- Born: 1943 (age 82–83) Tokyo, Empire of Japan
- Education: University of Tokyo
- Known for: Development of Ni(tmdt)_{2}
- Spouse: Hayao Kobayashi [ja]
- Awards: L'Oréal-UNESCO For Women in Science Awards (2009)
- Scientific career
- Fields: Solid-state chemistry
- Workplaces: University of Tokyo Nihon University

= Akiko Kobayashi (chemist) =

Japanese chemist

Professor Akiko Kobayashi (小林 昭子, Kobayashi Akiko) is a Japanese chemist born in Tokyo. She is the designer and creator of Ni(tmdt)2, the world's first single-component molecular metal.

==Biography==

"Over the course of my career, one of the major difficulties I've encountered has to do with advancing to a new position, and I think this was probably a general problem for women scientists in Japan." -Akiko Kobayashi

Kobayashi was born in 1943. Her mother was a musician and her father was a physicist. Kobayashi graduated with a BSc from the University of Tokyo, Department of Chemistry in 1967 and earned her Ph.D. at the University of Tokyo in 1972. Staying at the university, she became a research associate (1972), associate professor (1993), and full professor (1999). In 2006, Kobayashi became a professor emeritus at the University of Tokyo and accepted a position at Nihon University.

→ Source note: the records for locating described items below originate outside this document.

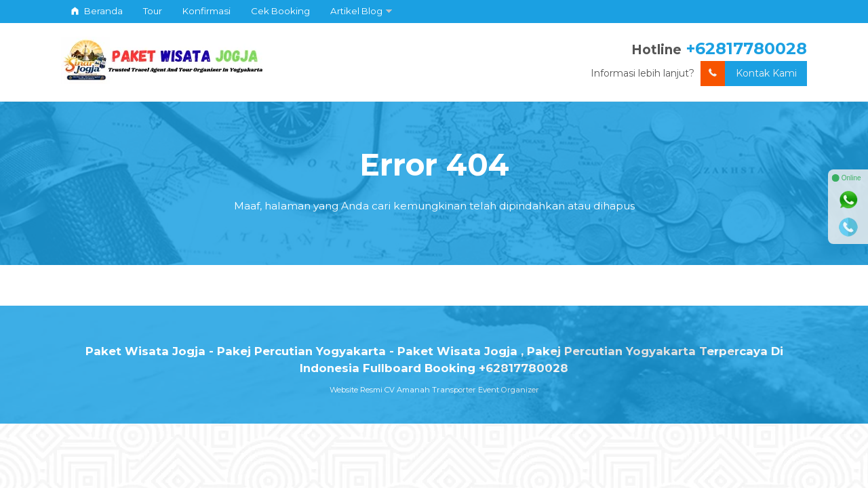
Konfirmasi (206, 11)
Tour (153, 11)
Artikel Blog (356, 11)
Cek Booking (280, 11)
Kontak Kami (749, 73)
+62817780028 (747, 48)
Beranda (97, 11)
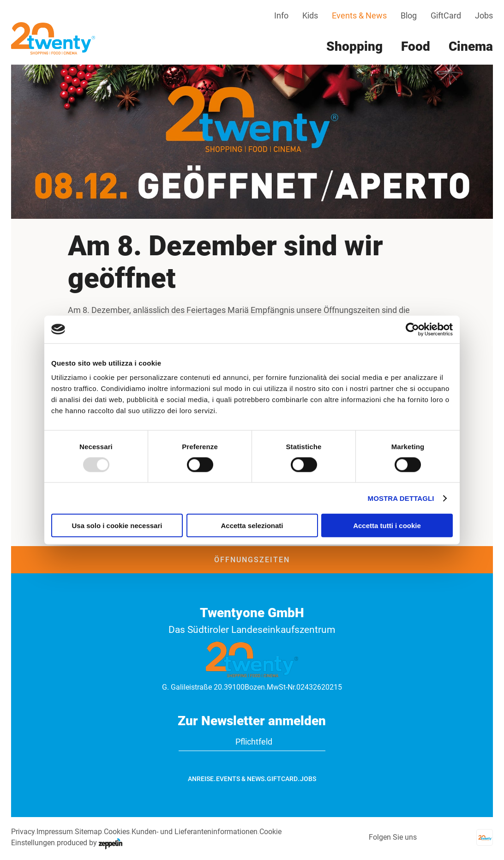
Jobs (484, 15)
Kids (310, 15)
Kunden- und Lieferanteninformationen (194, 831)
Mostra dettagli (401, 498)
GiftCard (446, 15)
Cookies (117, 831)
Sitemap (88, 831)
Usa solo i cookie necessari (117, 525)
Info (281, 15)
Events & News (359, 15)
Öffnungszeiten (252, 559)
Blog (408, 15)
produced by (90, 842)
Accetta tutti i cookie (387, 525)
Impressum (54, 831)
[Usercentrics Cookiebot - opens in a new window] (412, 329)
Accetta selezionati (252, 525)
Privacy (23, 831)
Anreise (201, 779)
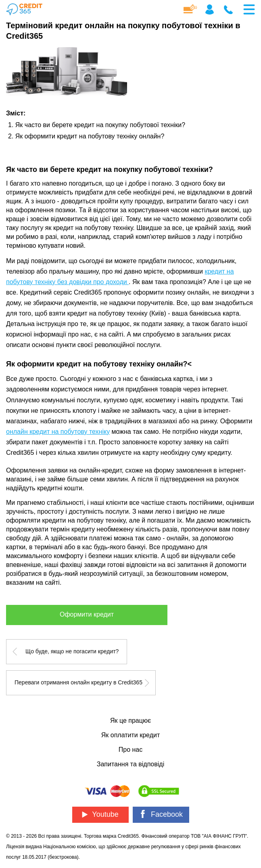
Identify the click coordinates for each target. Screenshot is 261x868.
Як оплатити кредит (130, 735)
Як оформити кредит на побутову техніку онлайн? (90, 136)
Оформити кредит (87, 614)
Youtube (100, 814)
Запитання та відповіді (130, 764)
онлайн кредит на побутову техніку (58, 431)
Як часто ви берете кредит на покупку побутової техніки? (100, 125)
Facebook (161, 814)
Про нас (130, 749)
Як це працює (130, 720)
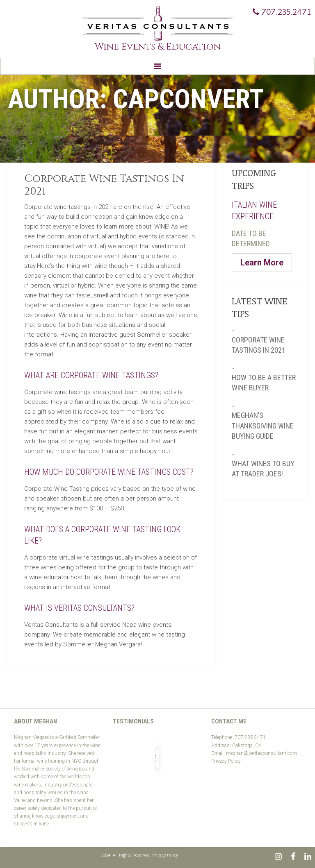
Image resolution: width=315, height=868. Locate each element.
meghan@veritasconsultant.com (261, 753)
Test (216, 769)
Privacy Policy (226, 761)
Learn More (262, 263)
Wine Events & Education (158, 47)
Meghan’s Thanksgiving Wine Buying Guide (262, 425)
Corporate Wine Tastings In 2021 (104, 185)
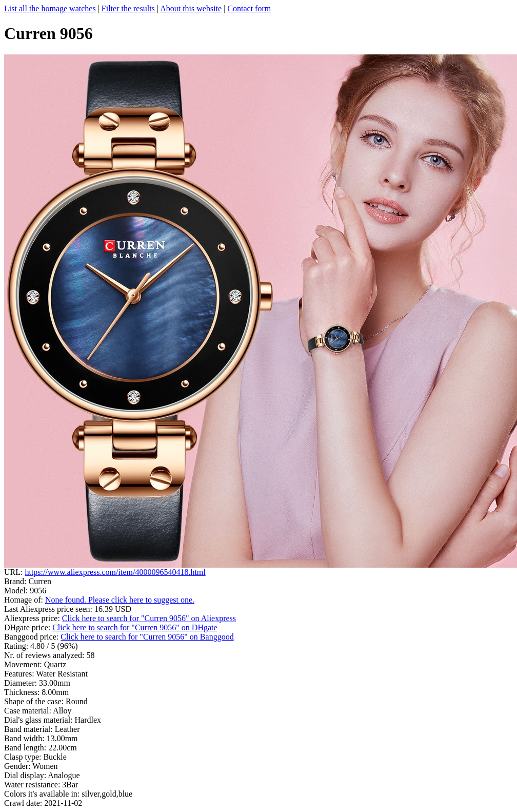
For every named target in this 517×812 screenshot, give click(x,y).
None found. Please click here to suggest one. (120, 600)
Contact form (249, 8)
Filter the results (128, 8)
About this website (191, 8)
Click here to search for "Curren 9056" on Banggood (147, 636)
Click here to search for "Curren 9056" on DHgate (134, 627)
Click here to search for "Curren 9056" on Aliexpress (149, 618)
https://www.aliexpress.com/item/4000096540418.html (115, 572)
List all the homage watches (50, 8)
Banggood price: (32, 636)
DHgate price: (28, 627)
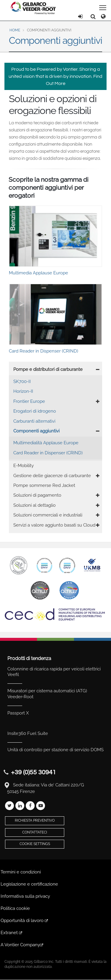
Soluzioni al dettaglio (34, 505)
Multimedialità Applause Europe (46, 443)
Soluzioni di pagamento (37, 495)
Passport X (18, 713)
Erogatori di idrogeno (35, 411)
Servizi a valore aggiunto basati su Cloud (54, 525)
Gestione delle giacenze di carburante (52, 476)
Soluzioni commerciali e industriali (48, 515)
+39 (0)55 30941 (33, 772)
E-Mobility (24, 466)
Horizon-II (23, 391)
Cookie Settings (35, 844)
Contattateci (35, 832)
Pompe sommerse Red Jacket (44, 485)
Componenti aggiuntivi (36, 431)
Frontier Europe (29, 401)
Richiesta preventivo (35, 820)
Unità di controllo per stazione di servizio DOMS (56, 750)
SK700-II (22, 382)
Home (15, 30)
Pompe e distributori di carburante (48, 369)
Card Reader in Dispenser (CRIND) (48, 453)
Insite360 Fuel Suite (27, 733)
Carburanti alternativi (34, 421)
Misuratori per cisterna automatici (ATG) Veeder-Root (47, 694)
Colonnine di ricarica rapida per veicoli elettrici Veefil (54, 672)
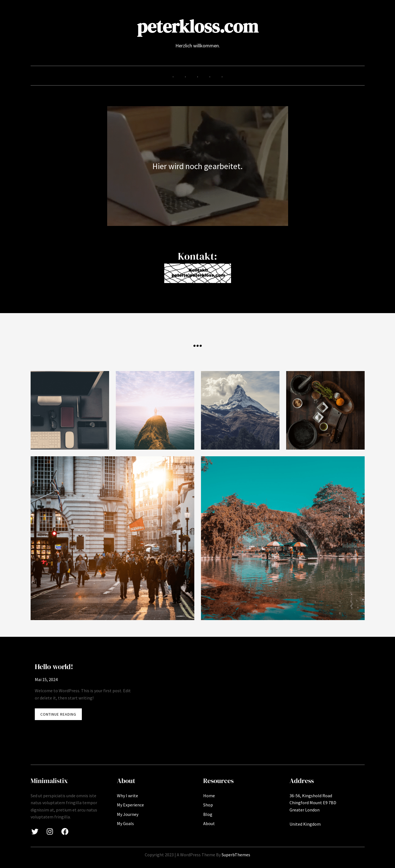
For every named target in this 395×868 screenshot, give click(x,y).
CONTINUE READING (61, 715)
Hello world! (54, 666)
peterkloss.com (198, 26)
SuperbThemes (236, 855)
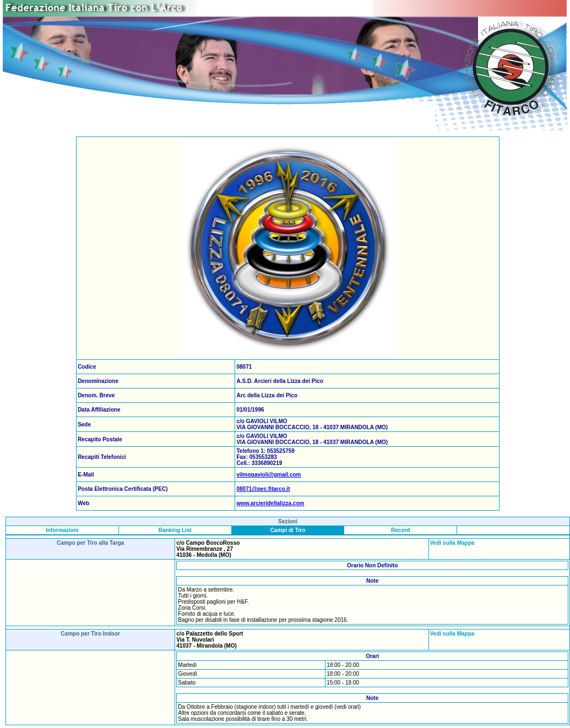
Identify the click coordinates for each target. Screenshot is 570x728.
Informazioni (62, 530)
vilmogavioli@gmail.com (268, 474)
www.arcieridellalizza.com (270, 503)
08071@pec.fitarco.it (263, 489)
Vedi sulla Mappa (452, 543)
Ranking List (175, 530)
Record (400, 530)
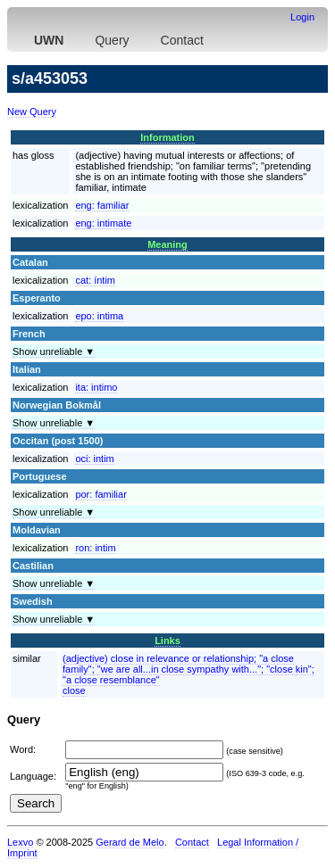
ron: (95, 548)
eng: (102, 205)
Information (167, 137)
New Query (31, 112)
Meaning (167, 244)
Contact (182, 40)
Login (302, 17)
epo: (99, 316)
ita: (96, 387)
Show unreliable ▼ (54, 351)
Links (167, 641)
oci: (94, 459)
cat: (95, 280)
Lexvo (20, 842)
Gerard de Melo (130, 842)
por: (100, 494)
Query (112, 40)
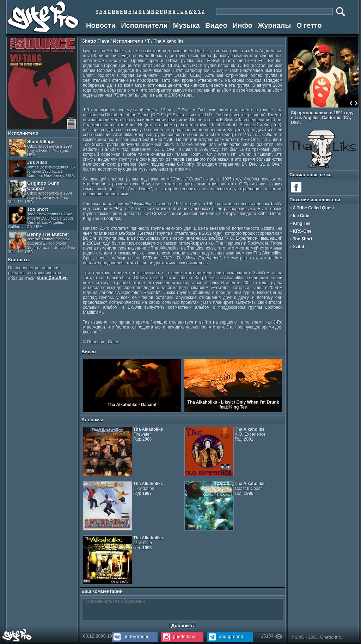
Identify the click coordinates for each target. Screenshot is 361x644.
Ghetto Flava (95, 41)
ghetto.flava (179, 636)
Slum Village (40, 148)
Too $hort (41, 217)
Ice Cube (302, 216)
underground (130, 636)
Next (356, 103)
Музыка (186, 25)
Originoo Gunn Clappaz (40, 192)
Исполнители (144, 25)
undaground (225, 636)
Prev (351, 103)
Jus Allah (42, 168)
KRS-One (302, 231)
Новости (101, 25)
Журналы (274, 25)
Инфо (243, 25)
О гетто (309, 25)
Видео (216, 25)
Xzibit (299, 247)
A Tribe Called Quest (313, 208)
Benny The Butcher (42, 243)
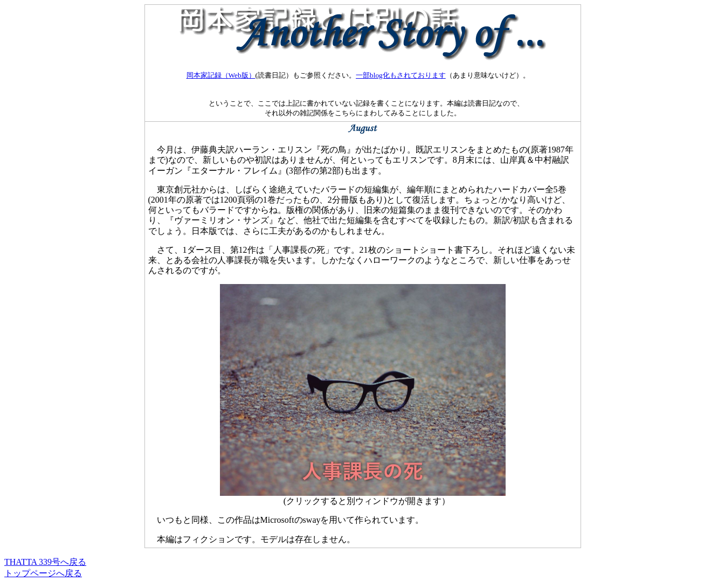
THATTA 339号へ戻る (45, 562)
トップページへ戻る (43, 573)
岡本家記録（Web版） (221, 75)
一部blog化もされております (401, 75)
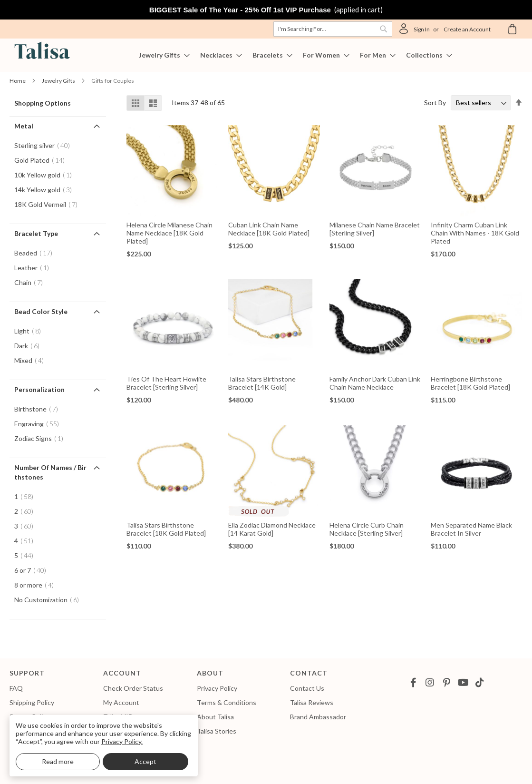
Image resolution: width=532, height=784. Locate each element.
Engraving (39, 423)
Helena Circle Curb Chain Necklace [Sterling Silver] (367, 529)
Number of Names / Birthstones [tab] (50, 472)
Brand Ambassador (318, 716)
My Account (121, 702)
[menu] (266, 55)
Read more (58, 761)
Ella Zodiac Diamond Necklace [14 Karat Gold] (272, 529)
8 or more (37, 585)
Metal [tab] (24, 126)
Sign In (422, 29)
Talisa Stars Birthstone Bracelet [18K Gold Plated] (166, 529)
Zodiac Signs (41, 438)
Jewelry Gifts (59, 80)
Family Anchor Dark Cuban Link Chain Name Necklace (375, 383)
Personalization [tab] (39, 389)
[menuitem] (161, 55)
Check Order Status (133, 688)
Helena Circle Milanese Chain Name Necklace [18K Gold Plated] (169, 233)
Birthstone (39, 409)
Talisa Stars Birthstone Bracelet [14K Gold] (262, 383)
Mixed (32, 360)
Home (18, 80)
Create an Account (467, 29)
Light (30, 331)
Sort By (435, 102)
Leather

She was a 2009 L'Oréal-UNESCO Awards for Women in Science laureate, "for her contribution to the development of molecular conductors and the design and synthesis of a single-component organic metal". The metal in question is known as "Ni(tmdt)_{2}", where "tmdt" is short for trimethylenetetrathiafulvalenedithiolate. This organic metal has unusual properties including the ability to exhibit metallic properties at just 0.6 of a degree above absolute zero. This material is paramagnetic and is attracted to magnetic fields at nearly every temperature below room temperature. The implications of Kobayashi's work is part of an emerging family of new materials with interesting and exploitable properties. Kobayashi's first discovery was based on nickel. Since then variations based on zinc and copper have been created and studied.

Additional honors include the Crystallographic Society of Japan Award (1998) and the Complex Chemical Society Award (2006).